**What this task involves**
Reproduce each line of the entries that carries "arrow".
#### Dataset excerpts ####
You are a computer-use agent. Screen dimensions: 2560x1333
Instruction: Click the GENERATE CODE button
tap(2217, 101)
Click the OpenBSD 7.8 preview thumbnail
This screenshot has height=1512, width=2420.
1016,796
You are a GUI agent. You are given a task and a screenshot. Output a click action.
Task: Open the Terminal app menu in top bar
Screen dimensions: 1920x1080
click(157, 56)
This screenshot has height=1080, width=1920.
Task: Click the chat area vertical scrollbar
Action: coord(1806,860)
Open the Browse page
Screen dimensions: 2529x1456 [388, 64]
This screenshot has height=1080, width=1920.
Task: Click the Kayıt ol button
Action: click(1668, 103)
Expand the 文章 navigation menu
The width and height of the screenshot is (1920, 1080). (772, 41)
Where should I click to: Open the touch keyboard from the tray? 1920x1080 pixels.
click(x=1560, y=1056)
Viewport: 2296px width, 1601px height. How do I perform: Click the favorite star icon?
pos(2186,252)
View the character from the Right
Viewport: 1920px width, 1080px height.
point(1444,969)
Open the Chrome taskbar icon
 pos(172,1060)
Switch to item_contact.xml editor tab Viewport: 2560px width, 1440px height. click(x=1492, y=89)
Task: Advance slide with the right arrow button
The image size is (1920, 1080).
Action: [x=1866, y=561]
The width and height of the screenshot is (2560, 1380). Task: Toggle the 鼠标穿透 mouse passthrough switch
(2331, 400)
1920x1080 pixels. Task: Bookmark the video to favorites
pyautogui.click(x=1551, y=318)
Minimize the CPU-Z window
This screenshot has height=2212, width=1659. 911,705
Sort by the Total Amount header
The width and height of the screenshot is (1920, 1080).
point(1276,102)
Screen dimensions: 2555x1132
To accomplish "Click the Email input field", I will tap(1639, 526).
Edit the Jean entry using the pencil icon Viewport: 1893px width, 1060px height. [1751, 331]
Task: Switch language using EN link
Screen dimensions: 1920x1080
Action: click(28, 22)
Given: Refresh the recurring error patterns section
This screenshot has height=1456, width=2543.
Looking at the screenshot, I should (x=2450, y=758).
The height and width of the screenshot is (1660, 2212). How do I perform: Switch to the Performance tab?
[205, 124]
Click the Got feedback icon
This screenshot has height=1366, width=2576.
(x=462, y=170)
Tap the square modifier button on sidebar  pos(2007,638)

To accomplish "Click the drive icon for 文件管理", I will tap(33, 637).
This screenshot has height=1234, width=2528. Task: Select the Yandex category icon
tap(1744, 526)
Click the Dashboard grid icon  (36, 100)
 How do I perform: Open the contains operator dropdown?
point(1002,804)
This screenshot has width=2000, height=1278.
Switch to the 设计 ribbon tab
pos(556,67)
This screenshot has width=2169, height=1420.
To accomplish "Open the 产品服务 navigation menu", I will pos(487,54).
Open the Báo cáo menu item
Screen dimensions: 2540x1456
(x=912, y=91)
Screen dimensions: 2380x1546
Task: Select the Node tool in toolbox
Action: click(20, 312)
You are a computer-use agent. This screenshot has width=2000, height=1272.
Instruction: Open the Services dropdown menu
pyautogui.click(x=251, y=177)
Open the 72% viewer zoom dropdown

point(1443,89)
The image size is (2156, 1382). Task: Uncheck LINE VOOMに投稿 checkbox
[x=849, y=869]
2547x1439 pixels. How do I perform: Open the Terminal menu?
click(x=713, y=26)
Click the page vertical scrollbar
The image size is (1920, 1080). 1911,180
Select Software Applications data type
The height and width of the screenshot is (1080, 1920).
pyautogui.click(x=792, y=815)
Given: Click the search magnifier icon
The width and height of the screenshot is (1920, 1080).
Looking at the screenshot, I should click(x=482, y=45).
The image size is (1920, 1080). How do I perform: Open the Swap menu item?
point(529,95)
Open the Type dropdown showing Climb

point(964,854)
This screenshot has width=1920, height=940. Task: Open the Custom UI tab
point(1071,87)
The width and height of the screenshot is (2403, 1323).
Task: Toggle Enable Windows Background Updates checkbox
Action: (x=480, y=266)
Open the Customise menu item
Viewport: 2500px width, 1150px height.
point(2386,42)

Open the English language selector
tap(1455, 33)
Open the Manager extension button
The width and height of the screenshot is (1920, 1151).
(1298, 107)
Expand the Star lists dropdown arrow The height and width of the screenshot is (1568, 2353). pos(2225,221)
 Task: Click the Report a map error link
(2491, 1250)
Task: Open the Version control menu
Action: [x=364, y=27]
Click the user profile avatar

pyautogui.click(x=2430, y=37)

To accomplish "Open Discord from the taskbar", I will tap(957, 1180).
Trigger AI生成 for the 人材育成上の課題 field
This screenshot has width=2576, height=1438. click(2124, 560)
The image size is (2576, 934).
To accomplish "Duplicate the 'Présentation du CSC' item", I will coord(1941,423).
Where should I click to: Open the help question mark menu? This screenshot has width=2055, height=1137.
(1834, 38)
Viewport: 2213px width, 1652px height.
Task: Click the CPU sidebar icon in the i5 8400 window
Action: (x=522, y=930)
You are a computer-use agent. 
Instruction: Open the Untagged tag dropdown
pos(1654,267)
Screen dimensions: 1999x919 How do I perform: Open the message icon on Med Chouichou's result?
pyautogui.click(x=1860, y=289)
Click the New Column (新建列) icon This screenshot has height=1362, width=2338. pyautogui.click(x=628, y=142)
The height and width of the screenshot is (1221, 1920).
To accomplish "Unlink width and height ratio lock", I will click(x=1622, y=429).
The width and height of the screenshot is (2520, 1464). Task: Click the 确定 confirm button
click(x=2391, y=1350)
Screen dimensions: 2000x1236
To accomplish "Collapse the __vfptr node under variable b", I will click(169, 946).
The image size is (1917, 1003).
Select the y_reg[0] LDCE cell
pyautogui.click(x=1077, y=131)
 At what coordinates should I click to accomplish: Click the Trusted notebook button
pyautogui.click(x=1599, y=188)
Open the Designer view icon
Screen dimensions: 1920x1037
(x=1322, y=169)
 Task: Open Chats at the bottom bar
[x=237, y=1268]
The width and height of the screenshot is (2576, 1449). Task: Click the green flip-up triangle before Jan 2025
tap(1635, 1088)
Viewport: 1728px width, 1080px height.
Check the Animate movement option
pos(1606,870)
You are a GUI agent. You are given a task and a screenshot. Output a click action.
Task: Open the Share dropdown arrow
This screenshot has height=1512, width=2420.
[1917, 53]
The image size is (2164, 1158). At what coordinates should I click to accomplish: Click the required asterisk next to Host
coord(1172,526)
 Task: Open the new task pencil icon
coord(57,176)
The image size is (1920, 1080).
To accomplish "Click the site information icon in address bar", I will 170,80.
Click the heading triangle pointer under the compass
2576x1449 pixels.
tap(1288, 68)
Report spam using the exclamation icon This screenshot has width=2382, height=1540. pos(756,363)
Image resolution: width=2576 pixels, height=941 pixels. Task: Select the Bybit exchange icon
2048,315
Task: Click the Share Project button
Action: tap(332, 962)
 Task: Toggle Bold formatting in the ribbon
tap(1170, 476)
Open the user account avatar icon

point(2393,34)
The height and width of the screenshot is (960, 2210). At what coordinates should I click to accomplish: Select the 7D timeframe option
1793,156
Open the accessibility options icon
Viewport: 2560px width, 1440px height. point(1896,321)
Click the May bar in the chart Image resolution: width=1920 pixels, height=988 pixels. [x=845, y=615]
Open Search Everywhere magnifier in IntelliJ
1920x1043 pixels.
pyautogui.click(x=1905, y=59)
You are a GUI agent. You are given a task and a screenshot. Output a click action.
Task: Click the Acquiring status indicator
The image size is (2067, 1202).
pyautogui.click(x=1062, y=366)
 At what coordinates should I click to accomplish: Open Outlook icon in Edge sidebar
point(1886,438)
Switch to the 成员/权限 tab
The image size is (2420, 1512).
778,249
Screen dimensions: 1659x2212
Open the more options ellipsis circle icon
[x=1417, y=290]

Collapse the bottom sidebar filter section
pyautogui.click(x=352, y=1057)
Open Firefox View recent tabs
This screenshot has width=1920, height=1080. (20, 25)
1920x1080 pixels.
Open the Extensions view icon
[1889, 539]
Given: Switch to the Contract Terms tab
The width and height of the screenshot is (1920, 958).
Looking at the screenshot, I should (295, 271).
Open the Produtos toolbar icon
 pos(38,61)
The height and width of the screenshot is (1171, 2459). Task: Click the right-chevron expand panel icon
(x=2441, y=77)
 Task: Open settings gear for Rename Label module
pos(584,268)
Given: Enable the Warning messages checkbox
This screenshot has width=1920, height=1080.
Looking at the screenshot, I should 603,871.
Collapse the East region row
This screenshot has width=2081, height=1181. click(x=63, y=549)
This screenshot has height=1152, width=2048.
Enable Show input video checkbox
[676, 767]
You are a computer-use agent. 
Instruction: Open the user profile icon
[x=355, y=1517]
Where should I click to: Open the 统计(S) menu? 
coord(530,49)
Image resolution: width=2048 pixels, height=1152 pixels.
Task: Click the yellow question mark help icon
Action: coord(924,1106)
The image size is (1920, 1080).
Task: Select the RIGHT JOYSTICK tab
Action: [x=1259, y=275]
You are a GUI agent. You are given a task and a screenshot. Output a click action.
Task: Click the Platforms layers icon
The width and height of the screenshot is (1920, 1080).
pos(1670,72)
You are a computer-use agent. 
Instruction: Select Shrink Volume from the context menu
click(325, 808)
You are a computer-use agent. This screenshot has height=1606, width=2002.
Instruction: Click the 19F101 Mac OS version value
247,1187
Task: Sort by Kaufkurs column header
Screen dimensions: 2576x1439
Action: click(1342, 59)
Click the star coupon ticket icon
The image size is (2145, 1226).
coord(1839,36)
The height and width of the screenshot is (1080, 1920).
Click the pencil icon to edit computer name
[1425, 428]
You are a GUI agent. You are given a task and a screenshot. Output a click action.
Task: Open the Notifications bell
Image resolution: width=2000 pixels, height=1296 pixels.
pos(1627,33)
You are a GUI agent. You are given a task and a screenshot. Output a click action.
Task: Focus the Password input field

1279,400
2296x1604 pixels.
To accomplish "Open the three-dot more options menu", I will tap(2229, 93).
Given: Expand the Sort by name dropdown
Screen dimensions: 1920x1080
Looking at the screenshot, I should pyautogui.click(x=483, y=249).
####
**Solution for this problem**
Task: Advance slide with the right arrow button
Expand the Star lists dropdown arrow The height and width of the screenshot is (1568, 2353). pos(2225,221)
Task: Open the Share dropdown arrow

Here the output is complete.